Legitimization concerns echo the abolitionist debates over purchasing freedom. Does buying enslaved people’s freedom—or buying land, or buying debt—validate the systems that create these commodities? Frederick Douglass’s answer distinguished between buying people into slavery versus out of it, but the tension remains. Each purchase occurs within market structures that may themselves be unjust.

Opponent escalation can negate advantages. When Allied powers bought tungsten during World War II, prices rose 1,700 percent—benefiting neutral countries that sold to both sides. Preclusive purchasing can enrich intermediaries even while achieving strategic goals.

Sustainability challenges affect ongoing campaigns. One-time purchases may succeed, but opponents can seek alternative suppliers, develop substitutes, or simply wait. The homespun movement during the American Revolution created textile shortages once war began and imports fully stopped. Gandhi’s khadi campaign achieved 76 percent Indian cloth sales by 1945, but this required sustained organization over decades.

Market power asymmetries determine outcomes. Preclusive purchasing works best when purchasers have greater resources than opponents and supplies are genuinely limited. When these conditions don’t hold, campaigns may simply transfer money to sellers without denying anything to opponents.

The distinction from boycotts

Preclusive purchasing inverts boycott logic. Where boycotts withdraw economic participation to pressure opponents through lost revenue, preclusive purchasing actively intervenes in markets to control resource flows.

The civil rights movement used both methods simultaneously. Birmingham’s 1962-1963 “selective buying” campaign combined boycotts of segregated stores with strategic purchases from Black-owned businesses, reducing downtown retail profits by up to 40 percent at some outlets while strengthening Black economic institutions. Gandhi’s swadeshi movement similarly paired rejection of British cloth with mass adoption of homespun khadi—the spinning wheel became India’s revolutionary symbol.

This complementarity suggests preclusive purchasing works best as part of broader strategies rather than in isolation. Buying alternatives while refusing dominant products creates both negative pressure (opponent losses) and positive capacity (movement resources). The combination proved powerful enough to help end British rule in India and Jim Crow in Birmingham.

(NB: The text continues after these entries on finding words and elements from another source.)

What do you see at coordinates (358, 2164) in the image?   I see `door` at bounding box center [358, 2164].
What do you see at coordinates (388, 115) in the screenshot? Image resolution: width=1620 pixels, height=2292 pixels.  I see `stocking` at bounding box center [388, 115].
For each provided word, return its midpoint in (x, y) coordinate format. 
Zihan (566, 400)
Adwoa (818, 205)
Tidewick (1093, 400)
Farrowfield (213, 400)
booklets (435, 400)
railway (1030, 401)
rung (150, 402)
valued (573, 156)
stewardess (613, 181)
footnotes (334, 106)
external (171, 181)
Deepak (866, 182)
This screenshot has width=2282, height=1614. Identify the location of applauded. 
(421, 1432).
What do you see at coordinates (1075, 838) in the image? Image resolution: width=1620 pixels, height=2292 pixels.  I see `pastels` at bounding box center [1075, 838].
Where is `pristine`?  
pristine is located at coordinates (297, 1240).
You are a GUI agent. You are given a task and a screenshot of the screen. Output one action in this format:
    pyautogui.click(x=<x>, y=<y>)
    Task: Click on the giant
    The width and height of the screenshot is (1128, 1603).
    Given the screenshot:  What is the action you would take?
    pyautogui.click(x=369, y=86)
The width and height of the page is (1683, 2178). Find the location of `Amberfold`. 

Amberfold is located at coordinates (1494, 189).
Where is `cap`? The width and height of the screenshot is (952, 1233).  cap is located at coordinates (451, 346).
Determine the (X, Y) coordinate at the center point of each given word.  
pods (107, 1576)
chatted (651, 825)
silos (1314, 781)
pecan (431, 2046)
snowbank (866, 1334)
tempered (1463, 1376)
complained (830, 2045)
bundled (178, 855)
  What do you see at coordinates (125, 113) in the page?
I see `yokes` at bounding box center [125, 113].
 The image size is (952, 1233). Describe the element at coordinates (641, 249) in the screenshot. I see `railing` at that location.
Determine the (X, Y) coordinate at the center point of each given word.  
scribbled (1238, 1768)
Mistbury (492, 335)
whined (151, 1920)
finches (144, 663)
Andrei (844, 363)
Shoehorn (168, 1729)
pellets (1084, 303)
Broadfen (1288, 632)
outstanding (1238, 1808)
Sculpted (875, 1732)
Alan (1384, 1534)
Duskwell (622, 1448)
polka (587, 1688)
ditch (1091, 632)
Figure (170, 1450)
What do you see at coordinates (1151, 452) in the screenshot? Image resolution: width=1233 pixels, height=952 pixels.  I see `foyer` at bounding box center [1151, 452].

Understanding effectiveness conditions

Preclusive purchasing succeeds when several conditions align. Resources must be scarce or have limited substitutes—tungsten during wartime, ancestral land that exists only in one place, airtime that can only be sold once. Purchasers must have sufficient resources to outbid opponents or acquire materials before opponents recognize the competition. Time pressure often favors rapid acquisition over sustained campaigns. And the purchased resources must genuinely matter to opponents’ operations.

When these conditions hold, preclusive purchasing can achieve what other methods cannot: directly removing capabilities from opponents rather than merely pressuring them to change. A purchased conservation easement cannot be developed. Abolished debt cannot be collected. Freed people cannot be re-enslaved (absent illegal kidnapping). The method creates facts on the ground that opponents must work around rather than merely announcements they can ignore.

Applications across movements and eras

From the Quakers of Newcastle purchasing Frederick Douglass’s freedom in 1846 to RIP Medical Debt abolishing $22.8 billion in obligations by 2025, preclusive purchasing has served movements across nearly two centuries. The wartime buying campaigns of the 1940s show the method at maximum scale—entire national economies devoted to outpurchasing opponents for strategic materials. The community land trust movement shows it at the neighborhood level—residents pooling resources to outbid speculators block by block.

The strategic logic remains constant even as applications evolve. Identify what opponents need. Acquire it first. Use it for your purposes or deny it entirely. Whether the resource is human freedom, ancestral land, broadcast time, outstanding debt, corporate shares, or tungsten ore, the mechanism is purchasing turned from private consumption to collective action.